Assignment 6: Data Types & Wrangling
Due by 11:59 PM on Sunday, May 17, 2026
Assigned: Monday, May 11 (Session 13) Due: Sunday, May 17 at 11:59 PM Submit: Quarto document (.qmd) AND rendered HTML on Canvas
See the guides: Setting Up an R Project | Using Quarto Documents
Overview
This assignment practices working with different data types: logical vectors, numbers, strings, and factors. These skills are essential for cleaning real-world psychology data.
Setup
# Assignment 6: Data Types & Wrangling
# Your Name
# Date
library(tidyverse)
library(tidytext)
# If you haven't installed tidytext:
# install.packages("tidytext")Part 1: Logical Vectors & Recoding (25 points)

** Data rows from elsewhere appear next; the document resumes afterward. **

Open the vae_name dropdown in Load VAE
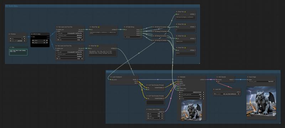This screenshot has height=128, width=285. coord(227,94)

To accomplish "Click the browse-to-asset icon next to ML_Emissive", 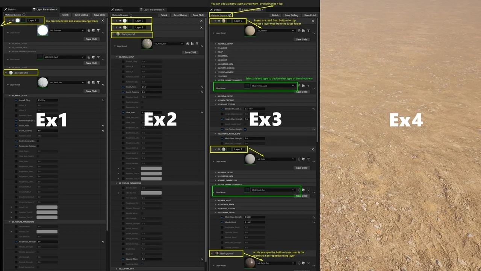I will (x=94, y=30).
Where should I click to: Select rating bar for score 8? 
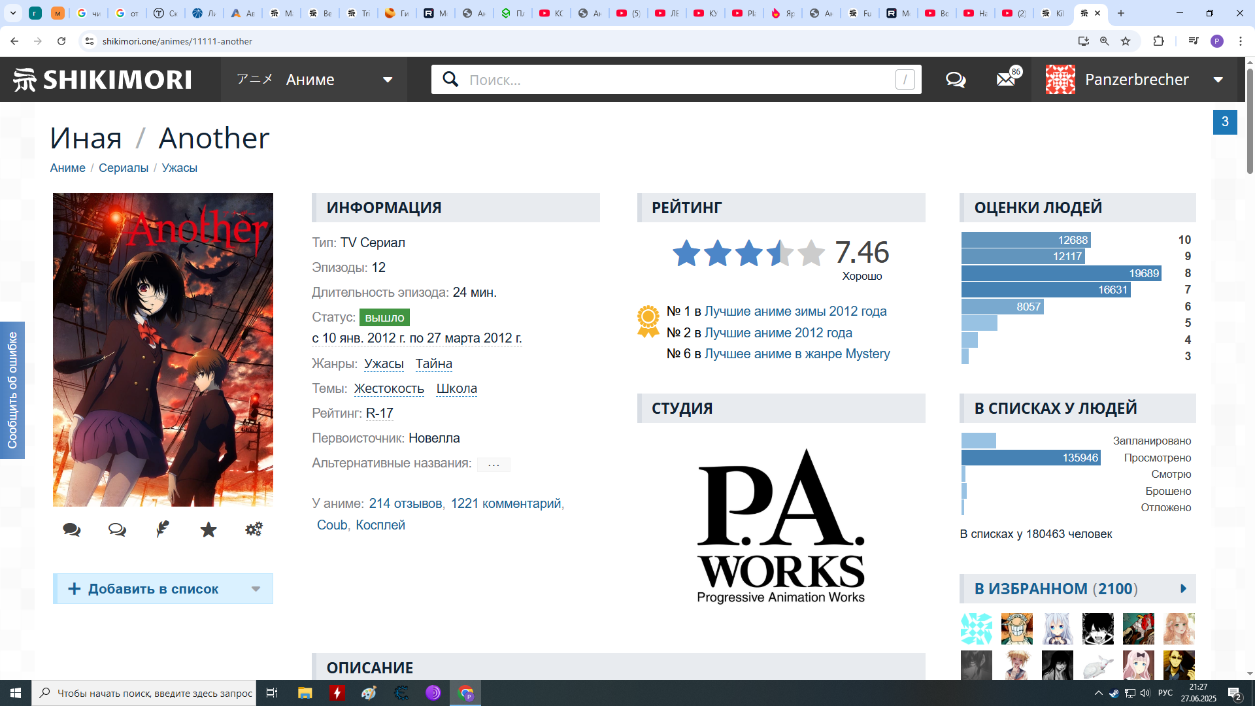(1061, 273)
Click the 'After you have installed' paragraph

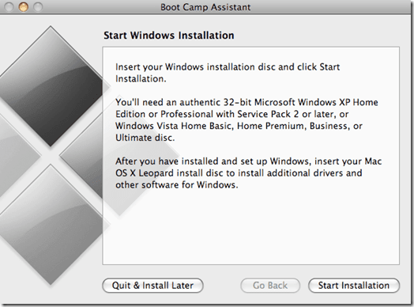(248, 173)
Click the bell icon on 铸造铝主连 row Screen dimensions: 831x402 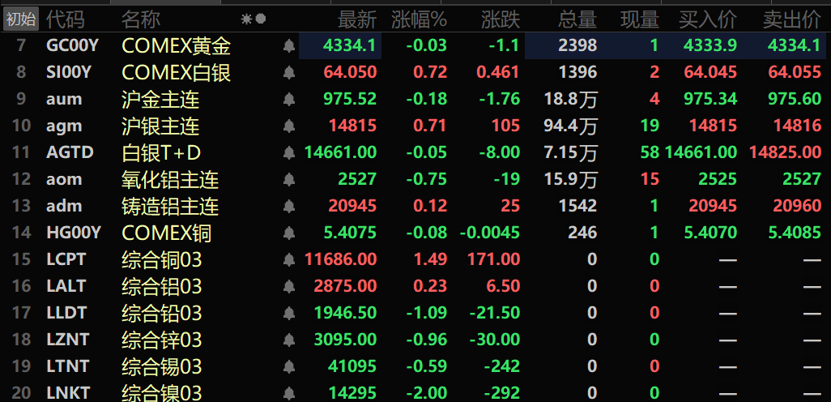pyautogui.click(x=289, y=207)
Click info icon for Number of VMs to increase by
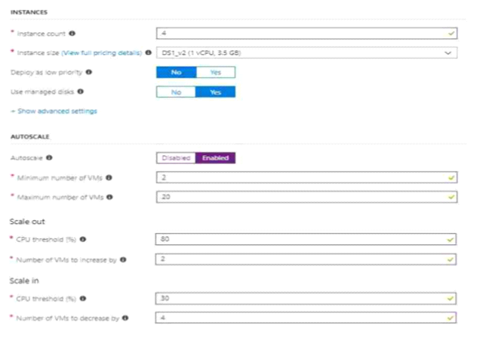The height and width of the screenshot is (338, 495). 123,259
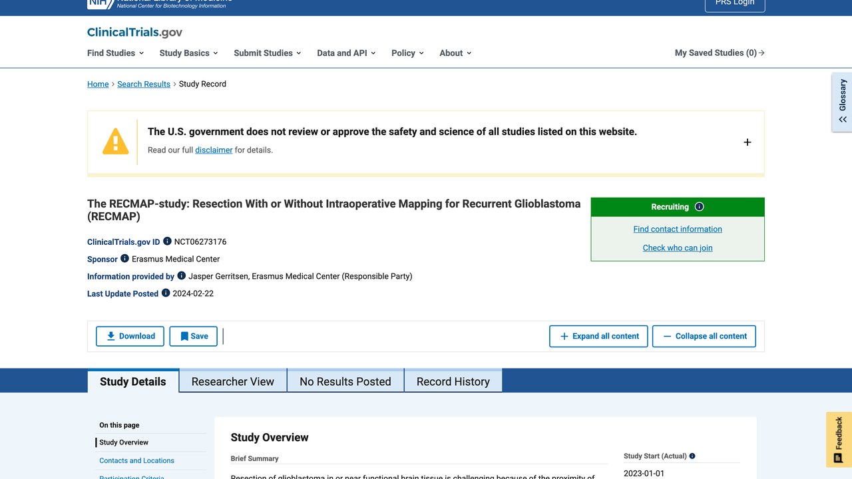
Task: Click the yellow warning triangle icon
Action: [x=115, y=141]
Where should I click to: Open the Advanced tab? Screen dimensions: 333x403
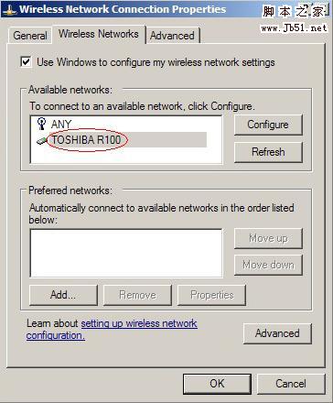pos(172,36)
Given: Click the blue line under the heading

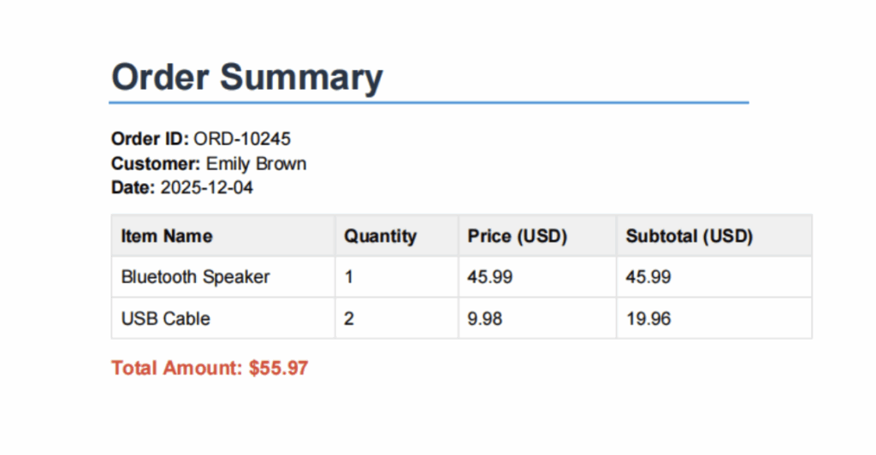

Here’s a simulated survey dataset:
set.seed(410) # For reproducibility
survey <- tibble(
id = 1:100,
age = round(rnorm(100, mean = 35, sd = 12)),
q1 = sample(1:7, 100, replace = TRUE),
q2 = sample(1:7, 100, replace = TRUE),
q3_reverse = sample(1:7, 100, replace = TRUE), # Needs reverse coding
q4 = sample(1:7, 100, replace = TRUE),
q5_reverse = sample(1:7, 100, replace = TRUE), # Needs reverse coding
attention_check = sample(c(4, 1:3, 5:7), 100, replace = TRUE,
prob = c(0.85, rep(0.025, 6)))
)Task 1.1
Create a logical variable passed_attention that is TRUE if attention_check == 4 and FALSE otherwise. How many participants passed?
Task 1.2
Reverse-code q3_reverse and q5_reverse. On a 1-7 scale, reverse coding means: new_value = 8 - old_value. Create new variables q3 and q5 with the corrected values.
Task 1.3
Create a scale_mean variable that is the mean of q1, q2, q3, q4, and q5 for each participant.
Task 1.4
Create an age_group variable using case_when():
- “young” if age < 30
- “middle” if age >= 30 and age < 50
- “older” if age >= 50
Part 2: Strings (20 points)
Here’s some messy demographic data:
messy_demo <- tibble(
id = 1:10,
gender = c("Male", "female", "FEMALE", "M", "F", "male", "Female", "m", "f", "Male"),
education = c("high school", "High School", "college", "College", "graduate",
"COLLEGE", "Graduate", "high school", "Graduate", "college")
)Task 2.1
Clean the gender variable so all values are standardized to “Male” or “Female”.
Hint: Use str_to_lower() first, then case_when() or if_else().
Task 2.2
Clean the education variable similarly. Standardize to “High School”, “College”, or “Graduate”.
Part 3: Factors (20 points)
Task 3.1
Convert your cleaned education variable to a factor with levels in logical order: “High School”, “College”, “Graduate”.
# Hint: factor(x, levels = c(...))Task 3.2
Create a bar chart of education levels. What happens if you didn’t set the factor levels? Show both versions.
Task 3.3
Using the survey data, create a factor version of age_group with levels in order: “young”, “middle”, “older”. Then create a boxplot of scale_mean by age_group. The x-axis should be in the correct order.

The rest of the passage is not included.